**Exercise aim:**
Express every line of the entries below as a Markdown table with the columns Row and Line, numbering the rows and skipping blank lines. Leave the pictures out.

**Data rows:**
# # # # #

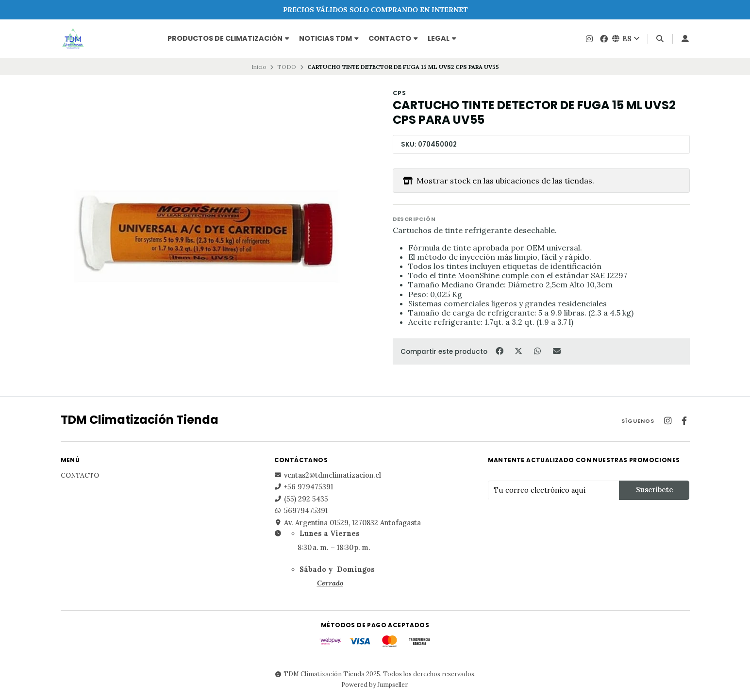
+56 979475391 (303, 487)
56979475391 (301, 511)
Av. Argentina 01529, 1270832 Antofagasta (348, 523)
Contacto (393, 38)
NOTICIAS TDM (329, 38)
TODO (286, 67)
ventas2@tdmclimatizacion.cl (328, 475)
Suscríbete (654, 490)
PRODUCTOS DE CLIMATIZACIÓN (228, 38)
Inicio (259, 67)
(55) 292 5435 (301, 499)
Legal (442, 38)
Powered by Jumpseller (374, 684)
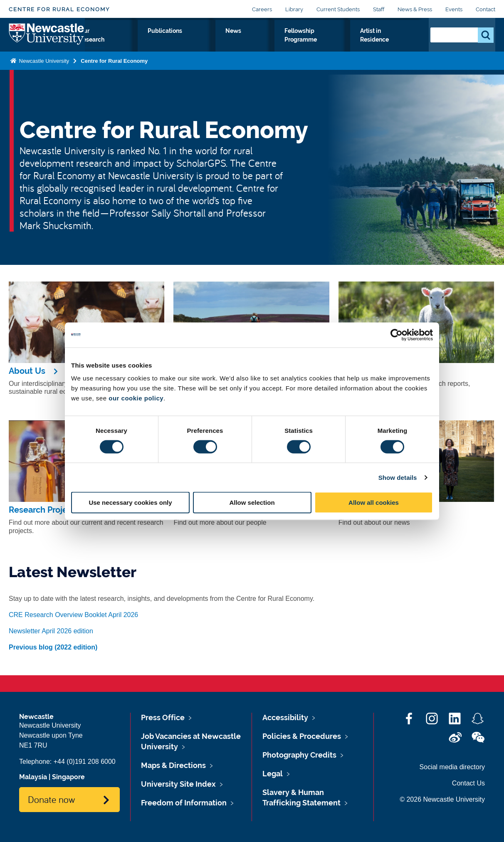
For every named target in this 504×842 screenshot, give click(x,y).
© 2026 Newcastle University (442, 799)
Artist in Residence (386, 45)
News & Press (415, 9)
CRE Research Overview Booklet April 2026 (73, 615)
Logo (47, 43)
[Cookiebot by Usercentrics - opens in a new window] (396, 335)
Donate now (51, 799)
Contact (485, 9)
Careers (262, 9)
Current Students (338, 9)
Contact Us (468, 783)
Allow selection (252, 502)
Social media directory (452, 767)
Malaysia (33, 777)
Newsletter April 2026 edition (51, 631)
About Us (106, 45)
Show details (398, 477)
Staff (378, 9)
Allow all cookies (373, 502)
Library (294, 9)
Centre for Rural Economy (59, 9)
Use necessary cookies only (130, 502)
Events (454, 9)
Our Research (154, 45)
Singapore (68, 777)
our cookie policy (136, 398)
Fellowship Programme (308, 45)
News (250, 40)
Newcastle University (43, 78)
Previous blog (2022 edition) (53, 647)
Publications (208, 40)
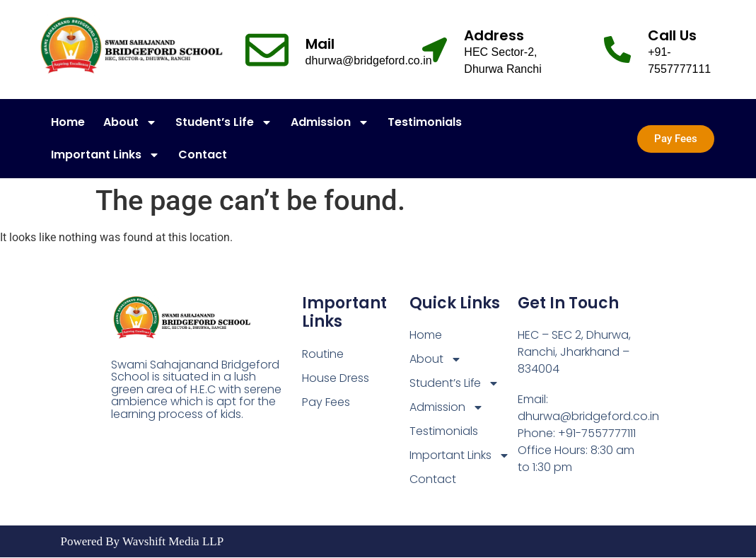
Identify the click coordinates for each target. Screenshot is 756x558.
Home (68, 122)
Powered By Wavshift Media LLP (142, 542)
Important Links (105, 155)
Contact (202, 154)
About (130, 122)
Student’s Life (223, 122)
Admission (330, 122)
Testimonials (424, 122)
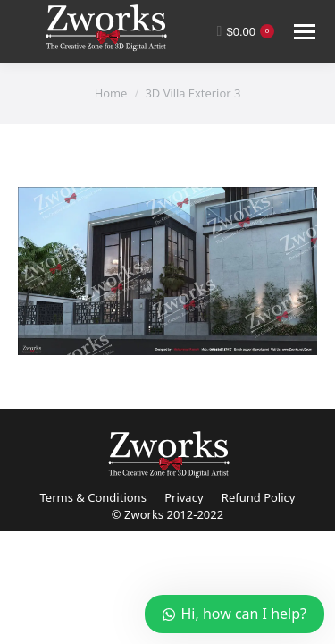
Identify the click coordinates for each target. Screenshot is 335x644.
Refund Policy (258, 497)
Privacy (183, 497)
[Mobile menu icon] (305, 31)
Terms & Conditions (93, 497)
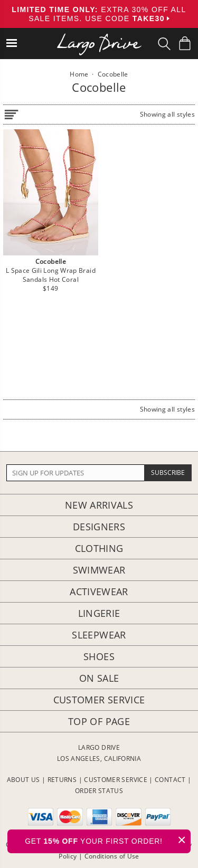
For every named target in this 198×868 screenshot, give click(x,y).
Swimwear (99, 570)
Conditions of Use (112, 856)
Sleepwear (99, 635)
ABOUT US (23, 779)
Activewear (99, 592)
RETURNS (62, 779)
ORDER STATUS (99, 790)
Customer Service (99, 700)
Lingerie (99, 613)
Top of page (99, 721)
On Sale (99, 678)
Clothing (99, 548)
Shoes (99, 656)
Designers (99, 527)
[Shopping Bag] (185, 43)
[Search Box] (164, 44)
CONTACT (170, 779)
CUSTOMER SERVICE (116, 779)
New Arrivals (99, 505)
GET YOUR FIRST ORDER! (108, 840)
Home (79, 74)
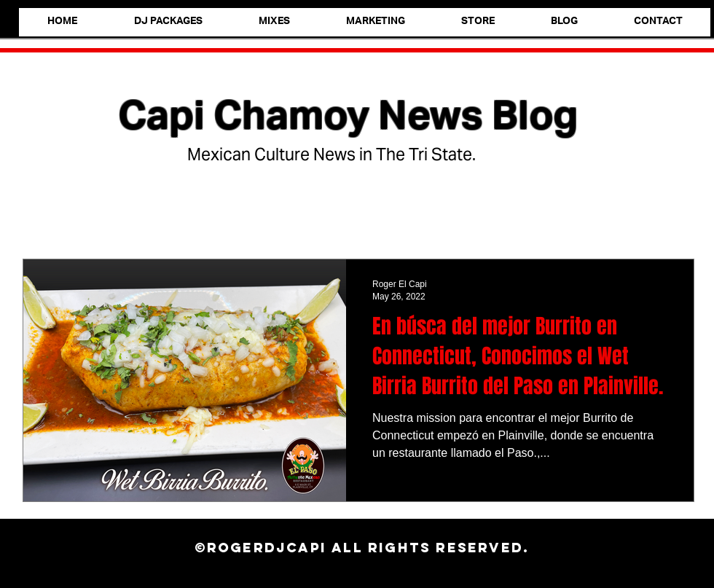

# # # # #

**The result:**
| Row | Line |
|---|---|
| 1 | +56 979475391 (303, 487) |
| 2 | 56979475391 (301, 511) |
| 3 | Av. Argentina 01529, 1270832 Antofagasta (348, 523) |
| 4 | Contacto (393, 38) |
| 5 | NOTICIAS TDM (329, 38) |
| 6 | TODO (286, 67) |
| 7 | ventas2@tdmclimatizacion.cl (328, 475) |
| 8 | Suscríbete (654, 490) |
| 9 | PRODUCTOS DE CLIMATIZACIÓN (228, 38) |
| 10 | Inicio (259, 67) |
| 11 | (55) 292 5435 (301, 499) |
| 12 | Legal (442, 38) |
| 13 | Powered by Jumpseller (374, 684) |
| 14 | For every named target in this 504×842 screenshot, give click(x,y). |
| 15 | © 2026 Newcastle University (442, 799) |
| 16 | Artist in Residence (386, 45) |
| 17 | News & Press (415, 9) |
| 18 | CRE Research Overview Booklet April 2026 (73, 615) |
| 19 | Logo (47, 43) |
| 20 | [Cookiebot by Usercentrics - opens in a new window] (396, 335) |
| 21 | Donate now (51, 799) |
| 22 | Contact (485, 9) |
| 23 | Careers (262, 9) |
| 24 | Current Students (338, 9) |
| 25 | Contact Us (468, 783) |
| 26 | Allow selection (252, 502) |
| 27 | Social media directory (452, 767) |
| 28 | Malaysia (33, 777) |
| 29 | Newsletter April 2026 edition (51, 631) |
| 30 | About Us (106, 45) |
| 31 | Show details (398, 477) |
| 32 | Staff (378, 9) |
| 33 | Allow all cookies (373, 502) |
| 34 | Library (294, 9) |
| 35 | Centre for Rural Economy (59, 9) |
| 36 | Use necessary cookies only (130, 502) |
| 37 | Events (454, 9) |
| 38 | Our Research (154, 45) |
| 39 | Singapore (68, 777) |
| 40 | our cookie policy (136, 398) |
| 41 | Fellowship Programme (308, 45) |
| 42 | News (250, 40) |
| 43 | Newcastle University (43, 78) |
| 44 | Previous blog (2022 edition) (53, 647) |
| 45 | Publications (208, 40) |
| 46 | Identify the click coordinates for each target. Screenshot is 756x558. |
| 47 | Home (68, 122) |
| 48 | Powered By Wavshift Media LLP (142, 542) |
| 49 | Important Links (105, 155) |
| 50 | Contact (202, 154) |
| 51 | About (130, 122) |
| 52 | Student’s Life (223, 122) |
| 53 | Admission (330, 122) |
| 54 | Testimonials (424, 122) |
| 55 | Identify the click coordinates for each target. Screenshot is 335x644. |
| 56 | Refund Policy (258, 497) |
| 57 | Privacy (183, 497) |
| 58 | [Mobile menu icon] (305, 31) |
| 59 | Terms & Conditions (93, 497) |
| 60 | For every named target in this 198×868 screenshot, give click(x,y). |
| 61 | Swimwear (99, 570) |
| 62 | Conditions of Use (112, 856) |
| 63 | Sleepwear (99, 635) |
| 64 | ABOUT US (23, 779) |
| 65 | Activewear (99, 592) |
| 66 | RETURNS (62, 779) |
| 67 | ORDER STATUS (99, 790) |
| 68 | Customer Service (99, 700) |
| 69 | Lingerie (99, 613) |
| 70 | Top of page (99, 721) |
| 71 | On Sale (99, 678) |
| 72 | Clothing (99, 548) |
| 73 | Shoes (99, 656) |
| 74 | Designers (99, 527) |
| 75 | [Shopping Bag] (185, 43) |
| 76 | [Search Box] (164, 44) |
| 77 | CONTACT (170, 779) |
| 78 | CUSTOMER SERVICE (116, 779) |
| 79 | New Arrivals (99, 505) |
| 80 | GET YOUR FIRST ORDER! (108, 840) |
| 81 | Home (79, 74) |